Since everyone in town is headed to the fairgrounds for the fireworks show, we have to park several blocks away and take a shortcut through the old cemetery. I know it’s just my brother jumping out from behind gravestones to scare me, but I’m petrified nonetheless.

At the fairgrounds, we claim our spot on the grass sloping toward the grandstands where the Annual Demolition Derby was held earlier that day. The banged up cars are gone from the dirt arena, but in the dim dusk, we can see the platform from which fireworks will soon be launched.

Lying on the blanket, I hear the crackerjack rat-a-tat of a brass band belting out patriotic tunes, and wait for the first thunk of the fireworks launcher.

I smell the faint scent of chlorine in my hair and feel corn-on-the-cob remnants stuck between my teeth.

Boom! The sky erupts in a massive starburst of radiating white-hot combustion.
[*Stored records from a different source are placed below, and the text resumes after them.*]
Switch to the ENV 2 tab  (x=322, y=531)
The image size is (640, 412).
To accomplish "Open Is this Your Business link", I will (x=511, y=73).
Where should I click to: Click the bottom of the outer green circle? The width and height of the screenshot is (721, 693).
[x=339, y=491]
Oooh! I look around to see the crowd of faces turned upward, eyes communally reflecting the fresh flash of light. Dying embers fizzle, sparkle, then fall toward the earth.

Ahhh! Pow!

My brother doesn’t sit on the blanket, but stands in silhouette before us as vivid color ignites the night sky. With every backfire blast, he jerks theatrically as if hit by a bullet. In the shoulder, then the leg. The gut. The chest. Each shot temporarily weakens him, and he is knocked off balance.

Just as it looks as if he may fight back, another invisible bullet, Pow! takes its toll. His gruesome display continues until, during the rapid-fire finale, he convulses dramatically, collapsing to the ground. He looks like a goner, but his shaking hand reaches upward with the sheer human will to survive.

Pow, pow, Pow! … POW!

And with that, my brother fakes his final heroic demise, until Mom tells him he’d better c’mon if he wants to get home in time to eat ice cream and light sparklers before bedtime.
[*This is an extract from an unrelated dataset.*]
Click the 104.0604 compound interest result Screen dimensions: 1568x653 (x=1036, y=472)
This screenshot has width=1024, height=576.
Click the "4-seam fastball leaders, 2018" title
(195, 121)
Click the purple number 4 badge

This week, on the anniversary of our nation’s independence, let’s put aside negative rhetoric that threatens patriotism. Let’s celebrate the revolutionaries who risked life and limb for freedom.

Let’s remember the founders who created a new concept of government by the people.

And let’s tap into the nostalgia of July 4th to remind us that our American way of life is truly exceptional.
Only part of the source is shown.